About this exercise ▸ When you copy the material below, keep every line exact and leave each picture out.

^^^^^^^^

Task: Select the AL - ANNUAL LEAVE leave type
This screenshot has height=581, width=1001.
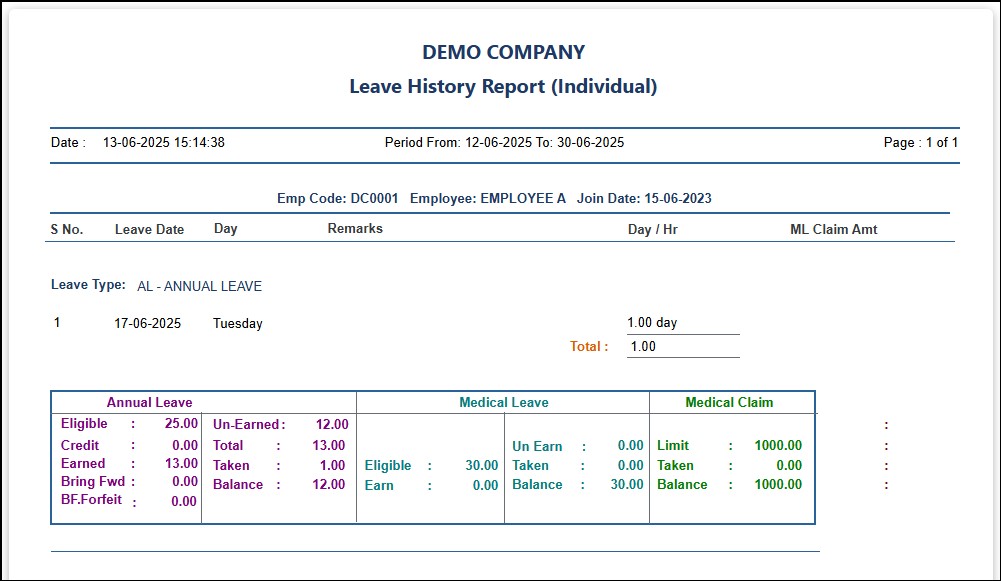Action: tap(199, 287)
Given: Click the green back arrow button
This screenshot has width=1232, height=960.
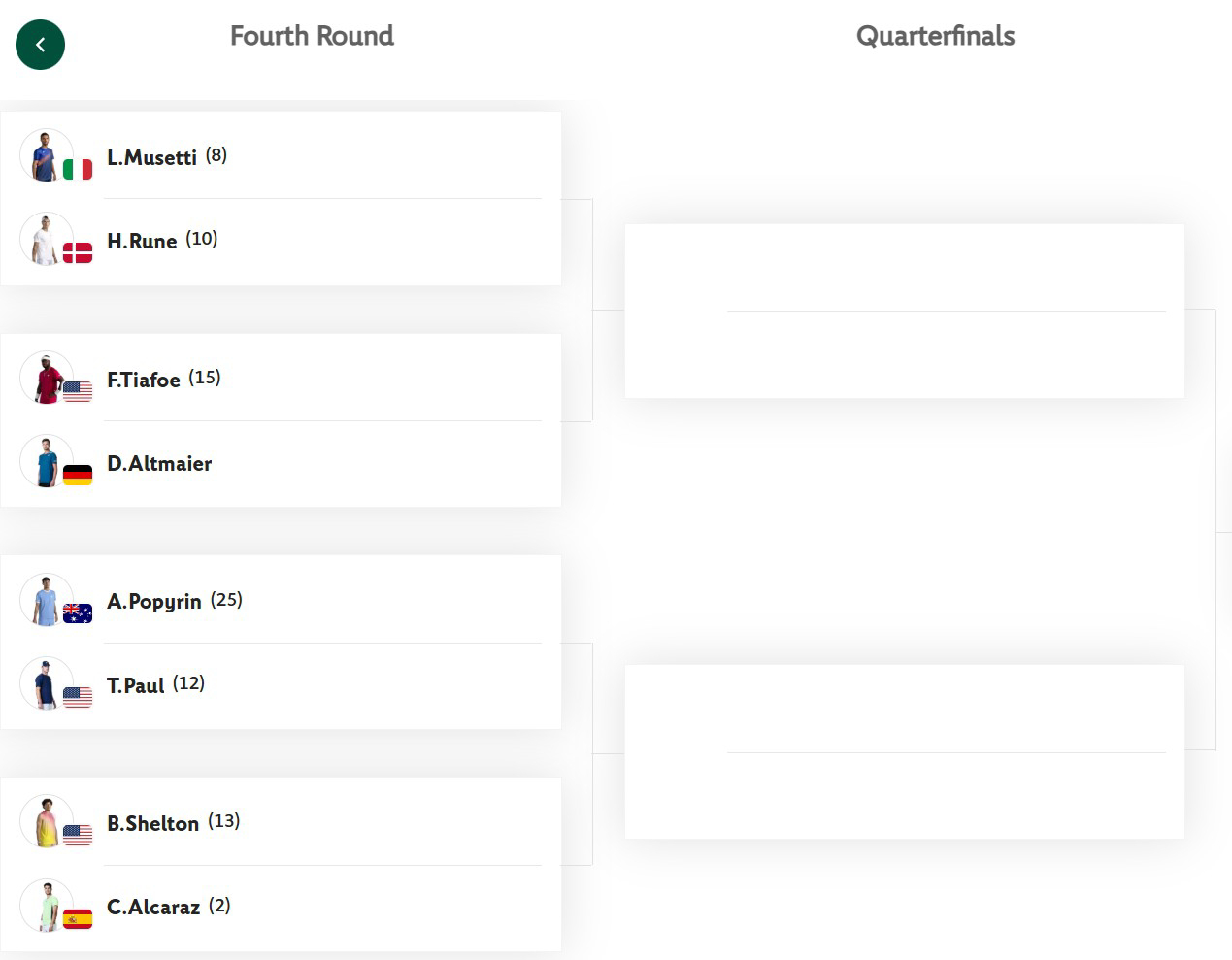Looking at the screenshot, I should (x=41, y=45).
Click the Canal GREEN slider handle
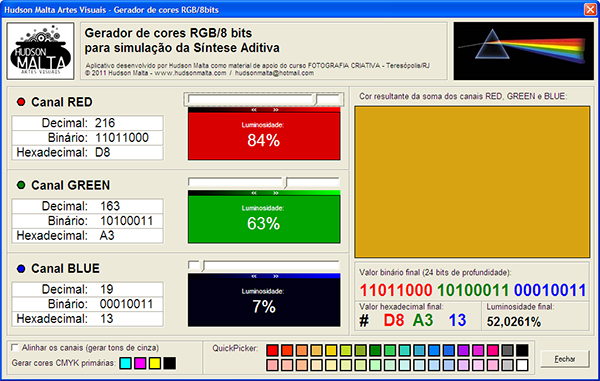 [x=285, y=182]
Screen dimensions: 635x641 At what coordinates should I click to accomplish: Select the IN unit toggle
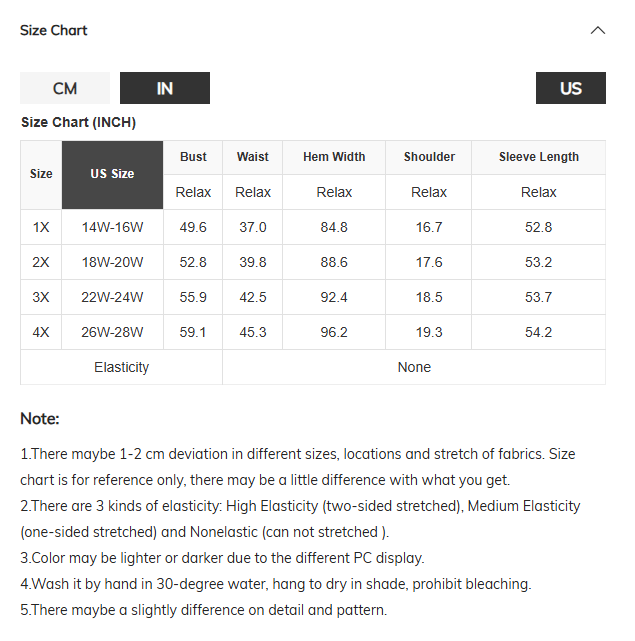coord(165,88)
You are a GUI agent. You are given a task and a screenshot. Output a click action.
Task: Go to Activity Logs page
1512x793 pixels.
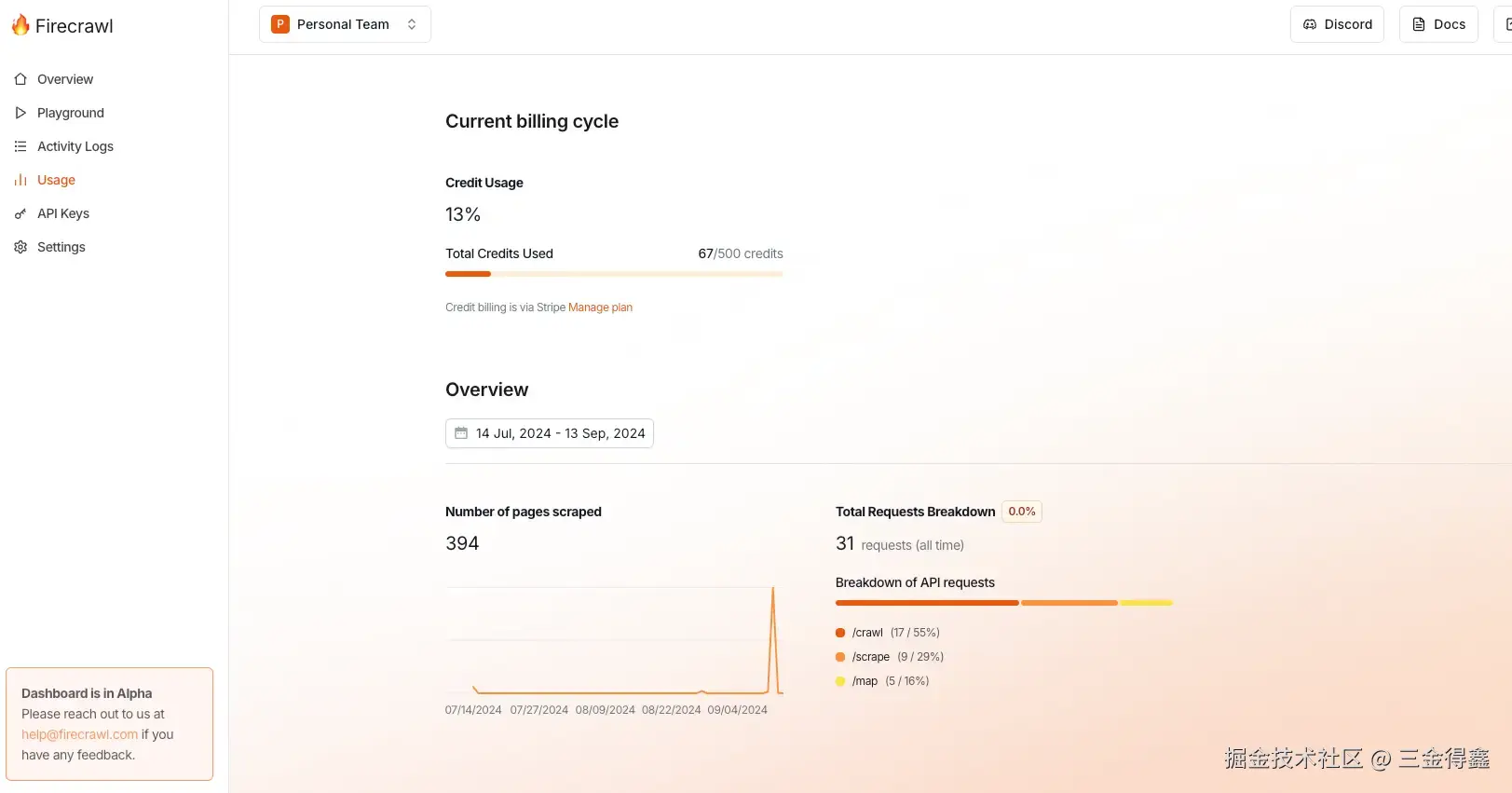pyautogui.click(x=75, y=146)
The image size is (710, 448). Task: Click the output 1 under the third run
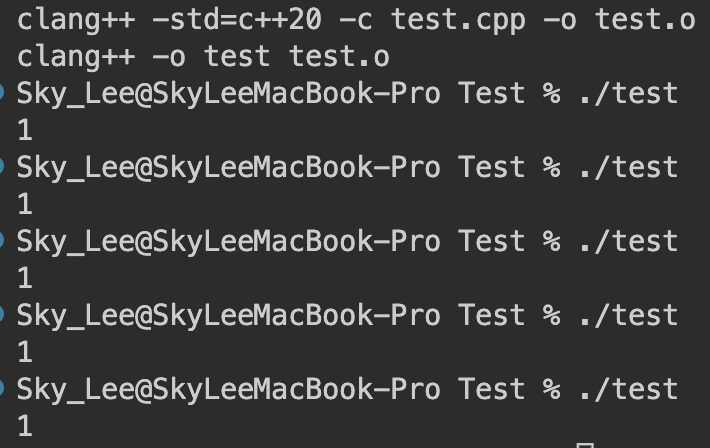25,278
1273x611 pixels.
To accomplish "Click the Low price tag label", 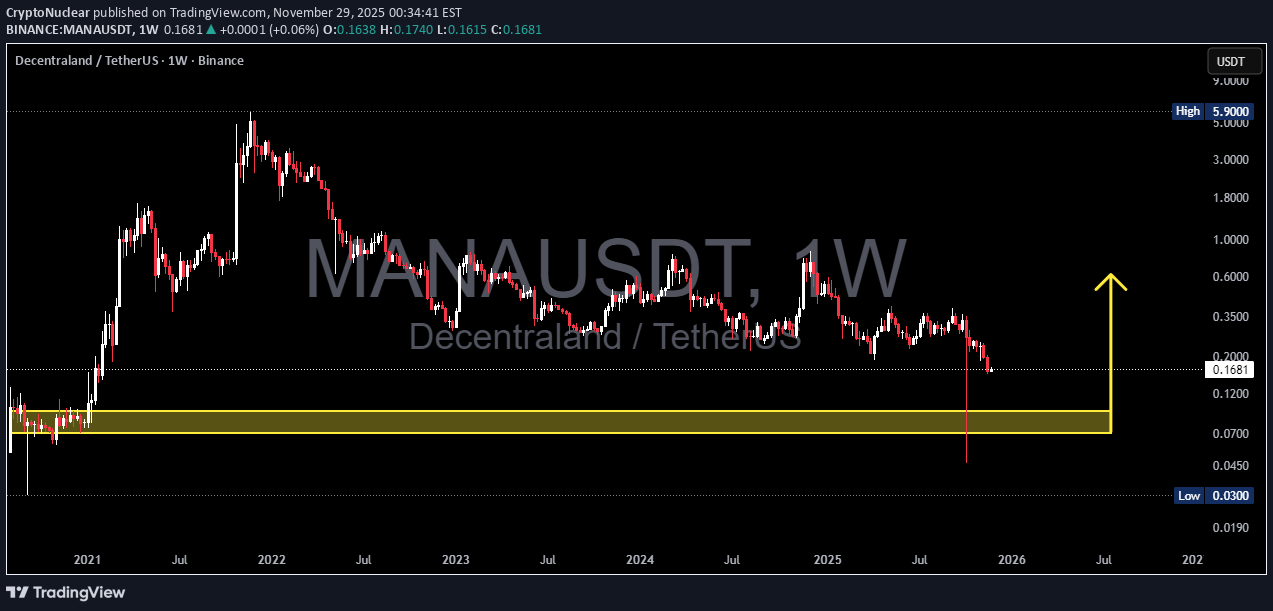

^^^^^^^^

Answer to this exercise ▸
Task: Select the AL - ANNUAL LEAVE leave type
This screenshot has height=581, width=1001.
Action: tap(199, 287)
Given: Click the green back arrow button
This screenshot has width=1232, height=960.
Looking at the screenshot, I should (x=41, y=45).
Click the Canal GREEN slider handle
 [x=285, y=182]
Screen dimensions: 635x641 At what coordinates should I click to accomplish: Select the IN unit toggle
coord(165,88)
You are a GUI agent. You are given a task and a screenshot. Output a click action.
Task: Go to Activity Logs page
1512x793 pixels.
pyautogui.click(x=75, y=146)
The image size is (710, 448). Task: Click the output 1 under the third run
25,278
1273x611 pixels.
To accomplish "Click the Low price tag label", 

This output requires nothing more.